Est-ce la peine – si, cela l'est – d'ajouter ici que cet article a remarquablement su, d'un regard extérieur et néanmoins non exempt de bienveillance, reproduire les constantes de la position doctrinale et « stratégique » de la revue, d'une façon qui a rejoint ce qu'en pensaient ceux concernés de l'intérieur, voire qui les a éclairés sur celles-ci.

Bonne lecture !
NéoAthanase

P.S. : Apparemment et de bonne source, les fameux Mémoires devraient être publiés en 2012 au Cerf, mais Le Métier de théologien éclaire déjà sur la vie et la pensée du R. P. Louis Bouyer – occasion aussi de saluer celui qui avait réalisé ces entretiens, Georges Daix, récemment disparu. Une journée d'hommage a eu lieu récemment en l'honneur de l'oratorien, et il faut aussi mentionner l'ouvrage récent de Jean Duchesne, Louis Bouyer, Artège, 2011.
images/icones/livre.gif  ( 617913 )Nombreux articles en ligne sur le P. Louis Bouyer par NéoAthanase (2011-12-05 11:20:57) 
[en réponse à 617883]

Bonjour à tous,

Les liseurs intéressés par le R. P. Bouyer pourront également, outre les références écrites que je mentionnais dans mon précédent message, se reporter aux articles du numéro d'hommage audit oratorien, publié par Résurrection en 1998, et qui est intégralement en ligne ici.

Outre l'éditorial amical du P. Gitton, on y trouve un article sur la conception qu'avait le R. P. Bouyer de la vie monastique, sur sa théologie de la liturgie, sur son Mystère pascal, sur la création dans sa dimension cosmique, sur sa vision du mythe (par le P. Maisonneuve), etc. Et deux articles plus historiques, l'un de P. Airiau le situant dans les polémiques de son siècle, l'autre de S. Pruvot situant ses rapports avec Mgr Charles.
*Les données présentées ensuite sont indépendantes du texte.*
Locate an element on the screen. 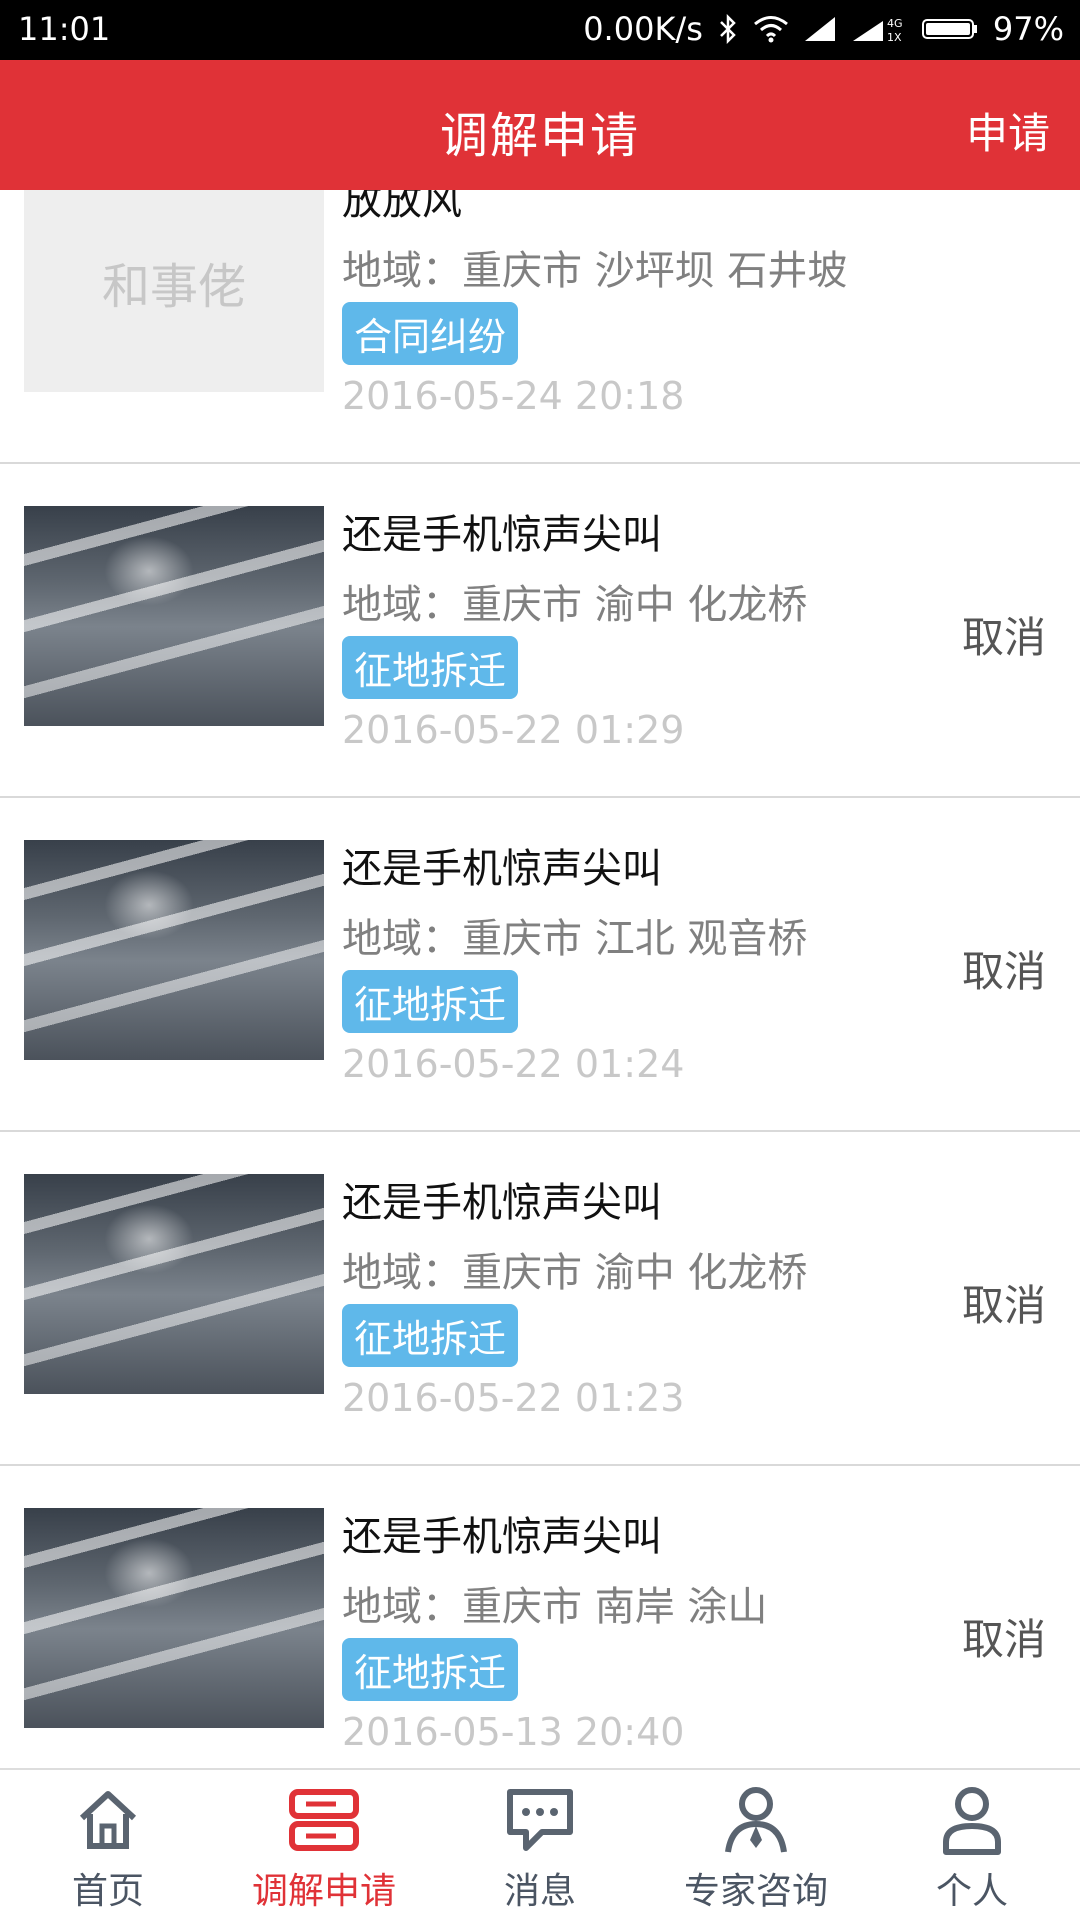  item-region: 地域：重庆市 沙坪坝 石井坡 is located at coordinates (595, 271).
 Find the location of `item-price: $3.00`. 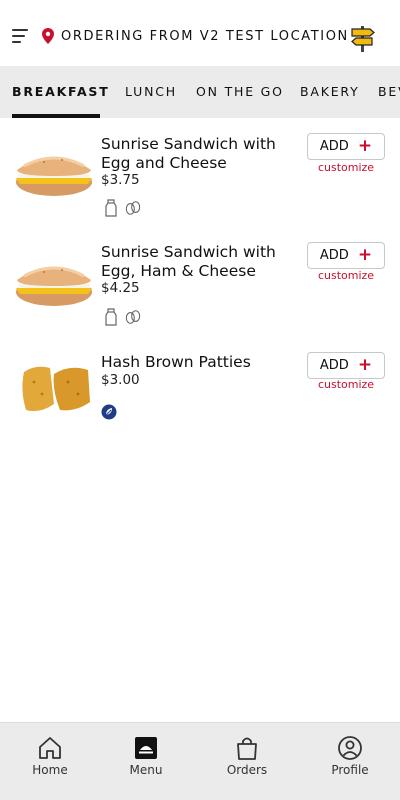

item-price: $3.00 is located at coordinates (120, 380).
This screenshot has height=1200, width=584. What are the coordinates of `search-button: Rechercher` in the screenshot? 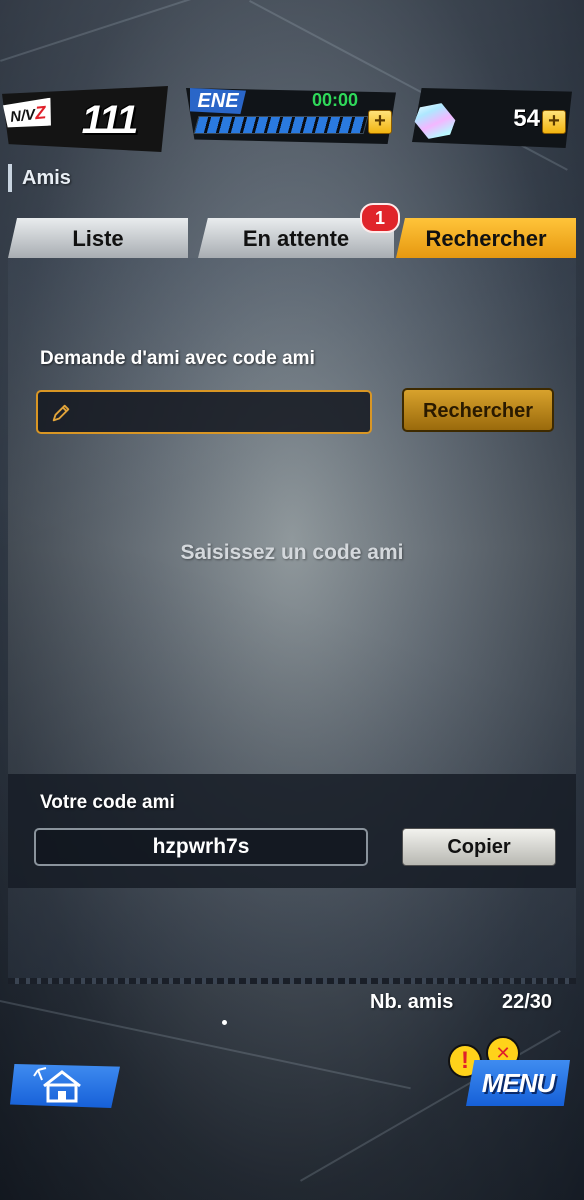 It's located at (478, 410).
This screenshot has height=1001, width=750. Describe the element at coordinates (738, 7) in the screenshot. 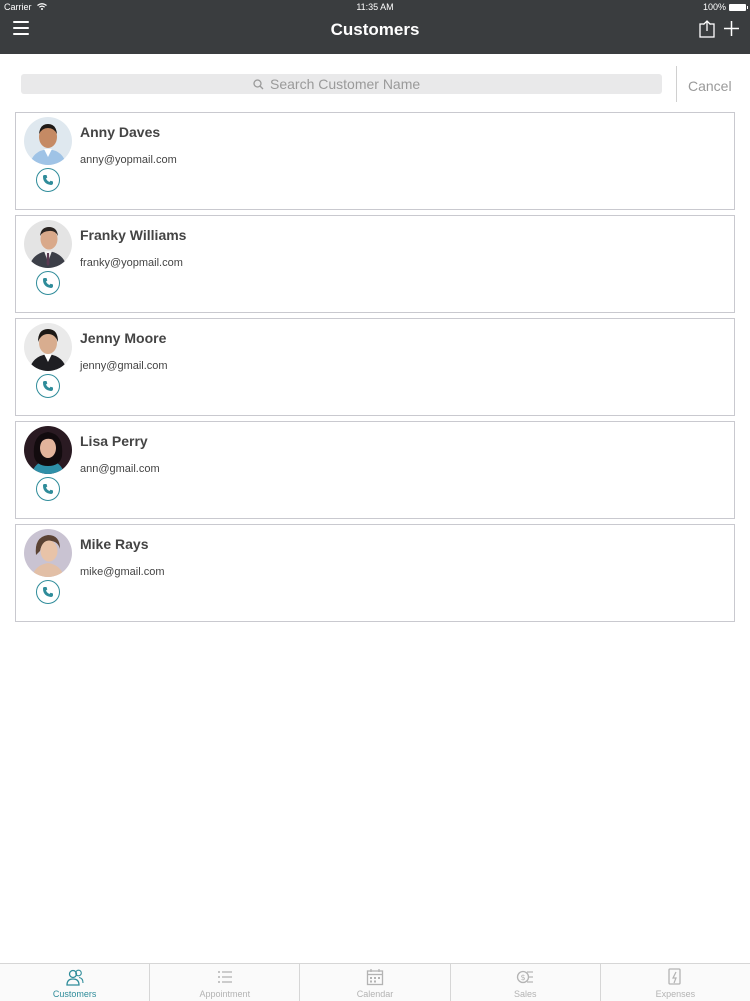

I see `battery-icon` at that location.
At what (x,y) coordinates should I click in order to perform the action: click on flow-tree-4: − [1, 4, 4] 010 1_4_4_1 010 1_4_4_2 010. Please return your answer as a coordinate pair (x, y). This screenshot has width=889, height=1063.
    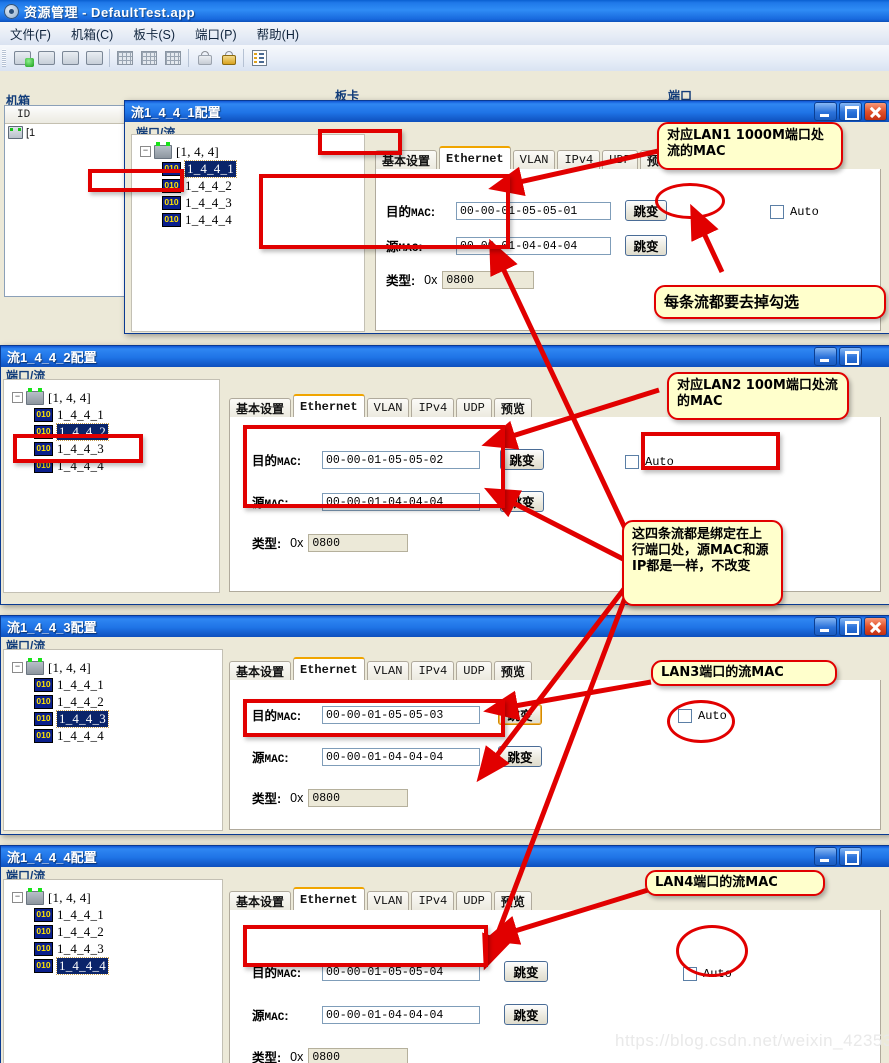
    Looking at the image, I should click on (60, 931).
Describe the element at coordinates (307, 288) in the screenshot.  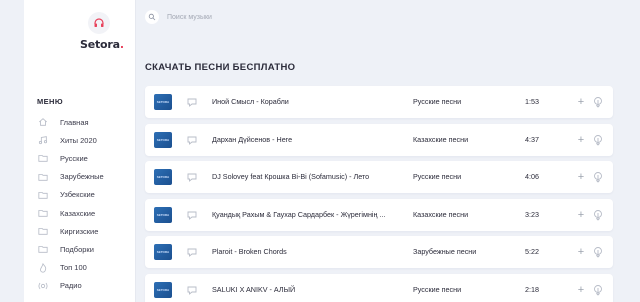
I see `track-title: SALUKI X ANIKV - АЛЫЙ` at that location.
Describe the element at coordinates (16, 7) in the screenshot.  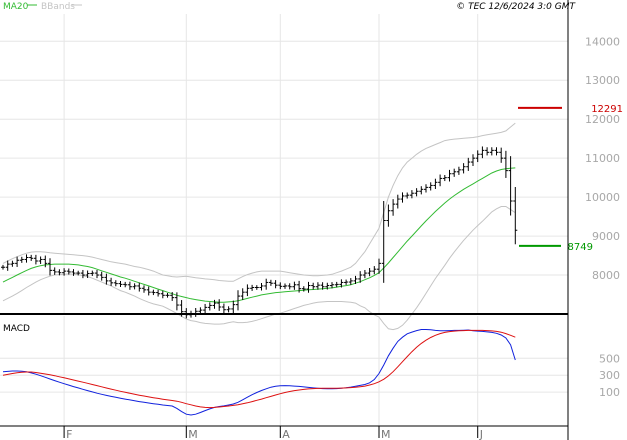
I see `legend-ma20: MA20` at that location.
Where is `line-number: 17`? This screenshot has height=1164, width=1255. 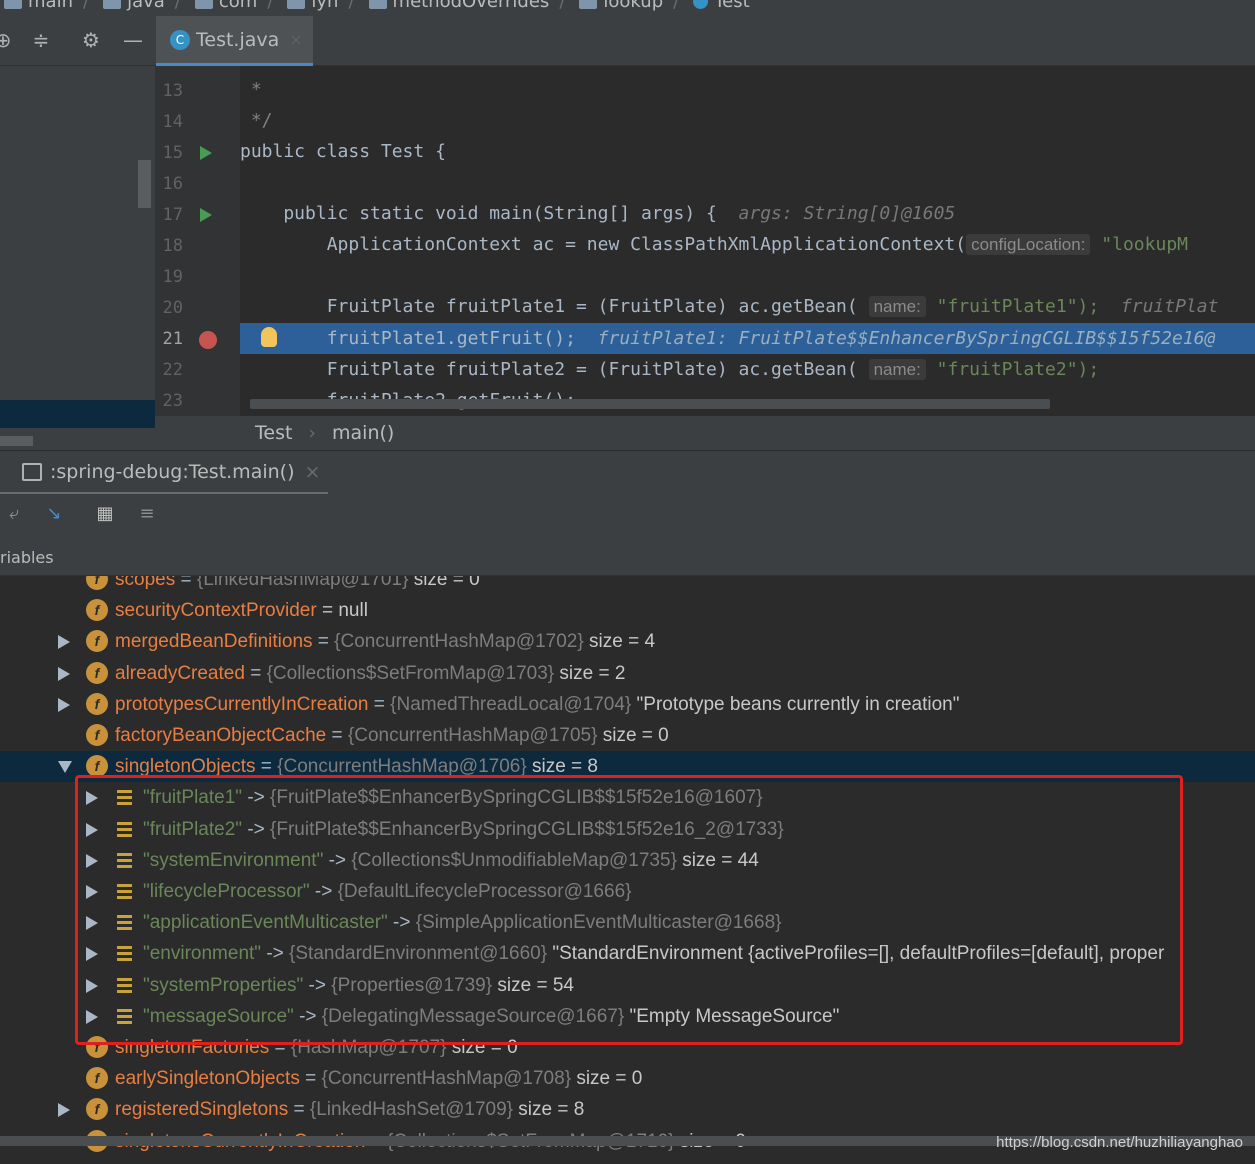
line-number: 17 is located at coordinates (172, 215).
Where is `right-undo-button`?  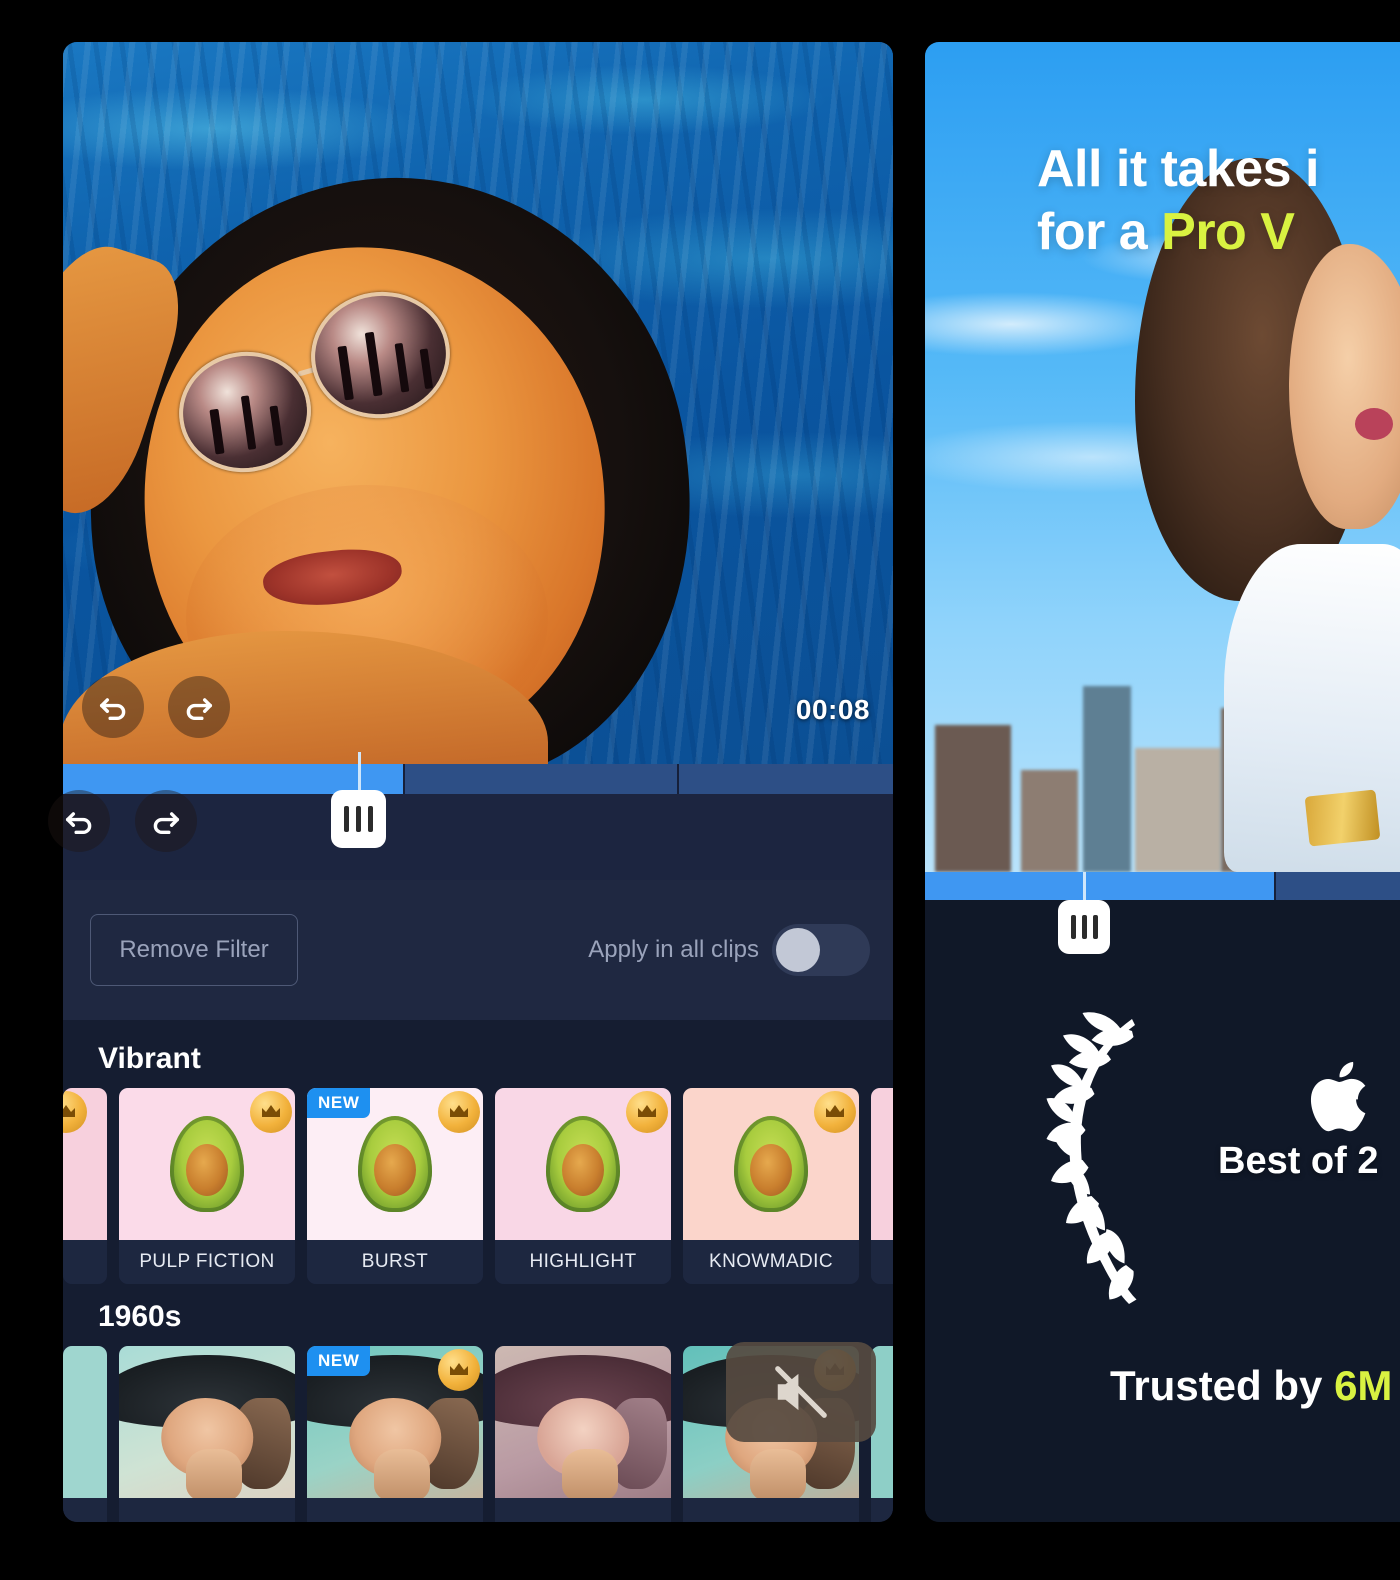
right-undo-button is located at coordinates (79, 821).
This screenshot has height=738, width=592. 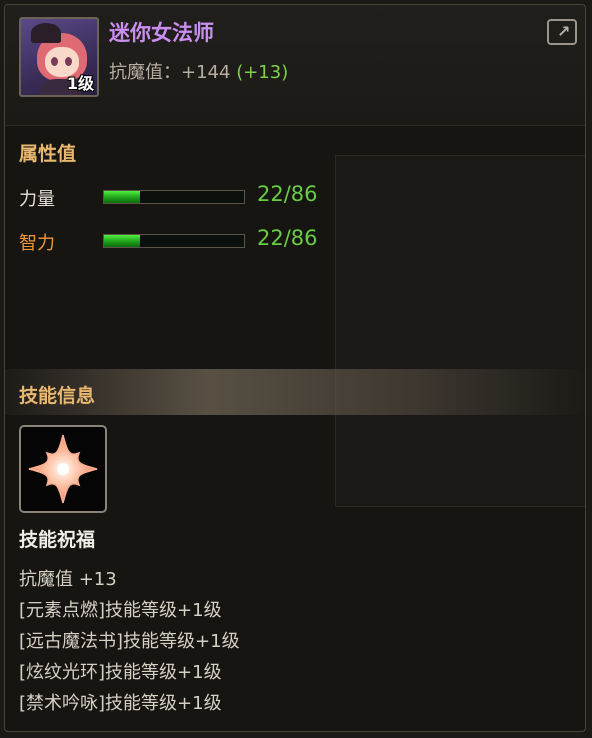 I want to click on stat-label: 智力, so click(x=37, y=244).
Une belle figure à découvrir pour relancer notre zèle apostolique et intellectuel, pour l'intellectus fidei.
NéoAthanase
images/icones/neutre.gif  ( 617893 )Sur Communio par Denis SUREAU (2011-12-05 09:14:51) 
[en réponse à 617880]

L'édition française de Communio a une ligne qui, sur bien des points, est à l'opposé d'autres éditions comme l'américaine. Cela tient à des personnalités qui, comme Marion, ont une philosophie qui ne se veut pas chrétienne et qui, de fait, ne l'est pas. Certes, il y a des personnes fort honorables à Communio-France, mais aussi de véritables imposteurs.